| Written exercise |
Could you copy out, word for word, everything in the records below from the line that contains "This screenshot has width=1270, height=952." down to the line that contains "Screen dimensions: 1316x897 (x=701, y=556)", including both of those lines?

| Supplied records |
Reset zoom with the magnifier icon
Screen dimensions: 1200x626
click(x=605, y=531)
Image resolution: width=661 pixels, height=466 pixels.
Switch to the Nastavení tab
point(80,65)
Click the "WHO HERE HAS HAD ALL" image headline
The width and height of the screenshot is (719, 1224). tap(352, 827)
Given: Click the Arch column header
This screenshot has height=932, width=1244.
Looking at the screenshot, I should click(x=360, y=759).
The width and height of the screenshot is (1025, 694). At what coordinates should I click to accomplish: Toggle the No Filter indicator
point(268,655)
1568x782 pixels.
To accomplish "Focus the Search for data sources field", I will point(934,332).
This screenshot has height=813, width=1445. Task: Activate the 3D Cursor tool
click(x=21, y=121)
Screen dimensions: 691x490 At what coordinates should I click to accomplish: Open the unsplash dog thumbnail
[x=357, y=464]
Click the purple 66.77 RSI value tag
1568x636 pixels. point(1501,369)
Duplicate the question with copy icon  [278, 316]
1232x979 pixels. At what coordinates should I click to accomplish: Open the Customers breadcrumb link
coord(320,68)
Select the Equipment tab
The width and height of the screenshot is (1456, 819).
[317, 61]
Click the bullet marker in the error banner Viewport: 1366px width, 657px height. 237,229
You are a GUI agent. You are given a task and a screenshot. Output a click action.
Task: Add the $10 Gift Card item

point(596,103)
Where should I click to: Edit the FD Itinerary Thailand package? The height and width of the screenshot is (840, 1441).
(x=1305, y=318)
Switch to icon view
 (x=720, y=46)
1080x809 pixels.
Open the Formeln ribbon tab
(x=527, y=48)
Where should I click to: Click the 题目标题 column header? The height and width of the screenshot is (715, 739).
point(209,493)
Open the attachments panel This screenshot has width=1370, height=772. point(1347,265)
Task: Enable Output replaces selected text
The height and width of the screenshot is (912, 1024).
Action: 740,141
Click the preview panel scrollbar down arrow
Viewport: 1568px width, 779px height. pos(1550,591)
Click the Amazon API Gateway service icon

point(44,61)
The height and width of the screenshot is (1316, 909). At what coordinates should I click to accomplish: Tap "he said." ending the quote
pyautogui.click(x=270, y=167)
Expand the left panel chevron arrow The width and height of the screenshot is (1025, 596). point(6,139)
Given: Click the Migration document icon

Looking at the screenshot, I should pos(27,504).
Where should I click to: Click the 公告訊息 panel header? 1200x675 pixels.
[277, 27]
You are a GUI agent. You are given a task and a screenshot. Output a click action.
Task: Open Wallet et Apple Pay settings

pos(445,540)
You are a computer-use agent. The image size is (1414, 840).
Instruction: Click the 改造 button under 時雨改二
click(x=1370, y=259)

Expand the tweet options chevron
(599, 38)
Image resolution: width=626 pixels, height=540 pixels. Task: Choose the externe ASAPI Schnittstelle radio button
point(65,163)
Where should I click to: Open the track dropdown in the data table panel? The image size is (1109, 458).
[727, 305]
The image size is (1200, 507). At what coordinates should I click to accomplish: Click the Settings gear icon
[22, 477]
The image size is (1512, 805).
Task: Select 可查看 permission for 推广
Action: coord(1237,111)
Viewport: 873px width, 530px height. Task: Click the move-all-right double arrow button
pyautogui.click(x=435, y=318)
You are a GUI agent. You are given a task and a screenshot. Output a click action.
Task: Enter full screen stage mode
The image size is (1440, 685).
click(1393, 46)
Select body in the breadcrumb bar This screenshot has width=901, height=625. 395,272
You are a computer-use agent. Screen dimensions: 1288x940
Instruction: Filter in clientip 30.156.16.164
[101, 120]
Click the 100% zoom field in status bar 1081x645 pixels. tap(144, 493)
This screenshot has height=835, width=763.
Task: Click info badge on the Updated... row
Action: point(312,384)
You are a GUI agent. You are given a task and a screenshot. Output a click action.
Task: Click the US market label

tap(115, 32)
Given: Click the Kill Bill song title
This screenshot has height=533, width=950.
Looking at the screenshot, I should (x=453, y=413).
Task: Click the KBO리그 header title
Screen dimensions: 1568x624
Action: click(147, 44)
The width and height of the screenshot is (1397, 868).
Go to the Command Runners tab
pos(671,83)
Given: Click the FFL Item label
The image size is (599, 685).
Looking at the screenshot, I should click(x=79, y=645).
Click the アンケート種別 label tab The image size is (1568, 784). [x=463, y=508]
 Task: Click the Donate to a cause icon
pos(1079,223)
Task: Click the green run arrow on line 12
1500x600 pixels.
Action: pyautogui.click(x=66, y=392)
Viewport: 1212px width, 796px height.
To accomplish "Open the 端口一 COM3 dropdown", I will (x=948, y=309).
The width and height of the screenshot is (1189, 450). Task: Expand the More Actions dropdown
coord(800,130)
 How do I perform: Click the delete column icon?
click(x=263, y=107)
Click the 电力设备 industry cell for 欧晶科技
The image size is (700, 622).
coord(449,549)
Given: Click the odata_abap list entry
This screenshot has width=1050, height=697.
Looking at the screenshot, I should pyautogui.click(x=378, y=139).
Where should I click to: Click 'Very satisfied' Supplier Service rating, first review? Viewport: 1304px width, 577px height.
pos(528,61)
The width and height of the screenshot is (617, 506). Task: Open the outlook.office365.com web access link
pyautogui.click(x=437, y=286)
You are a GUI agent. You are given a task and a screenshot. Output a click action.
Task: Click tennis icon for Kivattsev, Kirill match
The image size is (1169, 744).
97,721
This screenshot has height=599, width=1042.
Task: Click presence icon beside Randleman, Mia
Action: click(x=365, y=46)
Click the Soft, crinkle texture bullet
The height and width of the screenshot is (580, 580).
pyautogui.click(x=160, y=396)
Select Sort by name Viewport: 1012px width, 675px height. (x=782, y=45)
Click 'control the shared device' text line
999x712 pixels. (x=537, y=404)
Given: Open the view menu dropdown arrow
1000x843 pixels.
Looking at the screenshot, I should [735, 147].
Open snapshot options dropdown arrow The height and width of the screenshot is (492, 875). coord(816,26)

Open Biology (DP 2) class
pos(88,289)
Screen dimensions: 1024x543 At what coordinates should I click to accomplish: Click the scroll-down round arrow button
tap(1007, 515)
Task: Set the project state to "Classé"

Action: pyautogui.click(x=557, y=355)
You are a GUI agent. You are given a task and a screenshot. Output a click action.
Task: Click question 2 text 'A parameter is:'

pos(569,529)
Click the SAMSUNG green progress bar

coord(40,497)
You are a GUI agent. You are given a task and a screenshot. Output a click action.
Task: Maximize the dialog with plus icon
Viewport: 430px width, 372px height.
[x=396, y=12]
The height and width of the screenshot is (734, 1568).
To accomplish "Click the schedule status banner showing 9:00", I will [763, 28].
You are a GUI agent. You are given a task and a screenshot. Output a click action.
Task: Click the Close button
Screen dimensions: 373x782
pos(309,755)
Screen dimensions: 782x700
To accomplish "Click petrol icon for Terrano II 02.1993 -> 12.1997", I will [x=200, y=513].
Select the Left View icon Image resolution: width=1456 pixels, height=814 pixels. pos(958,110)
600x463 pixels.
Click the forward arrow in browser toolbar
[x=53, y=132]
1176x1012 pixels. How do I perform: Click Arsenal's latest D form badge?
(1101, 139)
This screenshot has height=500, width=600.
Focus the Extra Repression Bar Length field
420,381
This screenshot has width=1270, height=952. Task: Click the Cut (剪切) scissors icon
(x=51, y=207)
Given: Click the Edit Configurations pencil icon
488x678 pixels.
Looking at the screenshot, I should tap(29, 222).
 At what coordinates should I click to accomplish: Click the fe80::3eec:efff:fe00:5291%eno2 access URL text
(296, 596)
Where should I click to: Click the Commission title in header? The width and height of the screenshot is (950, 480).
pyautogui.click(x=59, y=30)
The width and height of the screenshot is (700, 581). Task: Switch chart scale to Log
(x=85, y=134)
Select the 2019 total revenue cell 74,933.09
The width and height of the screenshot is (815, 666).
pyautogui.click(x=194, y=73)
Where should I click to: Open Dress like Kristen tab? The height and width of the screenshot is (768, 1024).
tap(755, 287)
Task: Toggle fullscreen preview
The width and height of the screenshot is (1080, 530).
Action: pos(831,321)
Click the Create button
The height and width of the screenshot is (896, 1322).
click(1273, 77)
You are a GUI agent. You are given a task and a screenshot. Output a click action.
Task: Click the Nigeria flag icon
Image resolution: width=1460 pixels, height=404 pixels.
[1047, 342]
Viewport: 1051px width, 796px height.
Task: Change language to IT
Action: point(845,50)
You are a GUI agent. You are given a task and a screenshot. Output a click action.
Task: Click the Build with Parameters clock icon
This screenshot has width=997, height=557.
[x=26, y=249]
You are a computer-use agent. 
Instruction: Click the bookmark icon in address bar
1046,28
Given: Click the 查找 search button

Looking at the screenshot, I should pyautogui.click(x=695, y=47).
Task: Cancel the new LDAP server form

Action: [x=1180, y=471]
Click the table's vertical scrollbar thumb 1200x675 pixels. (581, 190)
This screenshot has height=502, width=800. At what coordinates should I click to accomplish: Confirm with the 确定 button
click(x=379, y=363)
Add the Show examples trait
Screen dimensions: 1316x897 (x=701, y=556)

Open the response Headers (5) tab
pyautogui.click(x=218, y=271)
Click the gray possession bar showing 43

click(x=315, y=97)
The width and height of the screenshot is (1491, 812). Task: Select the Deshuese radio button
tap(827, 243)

| Solution |
This screenshot has width=1270, height=952. Task: Click the Cut (剪切) scissors icon
(x=51, y=207)
Given: Click the Edit Configurations pencil icon
488x678 pixels.
Looking at the screenshot, I should tap(29, 222).
 At what coordinates should I click to accomplish: Click the fe80::3eec:efff:fe00:5291%eno2 access URL text
(296, 596)
Where should I click to: Click the Commission title in header? The width and height of the screenshot is (950, 480).
pyautogui.click(x=59, y=30)
The width and height of the screenshot is (700, 581). Task: Switch chart scale to Log
(x=85, y=134)
Select the 2019 total revenue cell 74,933.09
The width and height of the screenshot is (815, 666).
pyautogui.click(x=194, y=73)
Where should I click to: Open Dress like Kristen tab? The height and width of the screenshot is (768, 1024).
tap(755, 287)
Task: Toggle fullscreen preview
The width and height of the screenshot is (1080, 530).
Action: pos(831,321)
Click the Create button
The height and width of the screenshot is (896, 1322).
click(1273, 77)
You are a GUI agent. You are given a task and a screenshot. Output a click action.
Task: Click the Nigeria flag icon
Image resolution: width=1460 pixels, height=404 pixels.
[1047, 342]
Viewport: 1051px width, 796px height.
Task: Change language to IT
Action: point(845,50)
You are a GUI agent. You are given a task and a screenshot. Output a click action.
Task: Click the Build with Parameters clock icon
This screenshot has width=997, height=557.
[x=26, y=249]
You are a computer-use agent. 
Instruction: Click the bookmark icon in address bar
1046,28
Given: Click the 查找 search button

Looking at the screenshot, I should pyautogui.click(x=695, y=47).
Task: Cancel the new LDAP server form

Action: [x=1180, y=471]
Click the table's vertical scrollbar thumb 1200x675 pixels. (581, 190)
This screenshot has height=502, width=800. At what coordinates should I click to accomplish: Confirm with the 确定 button
click(x=379, y=363)
Add the Show examples trait
Screen dimensions: 1316x897 (x=701, y=556)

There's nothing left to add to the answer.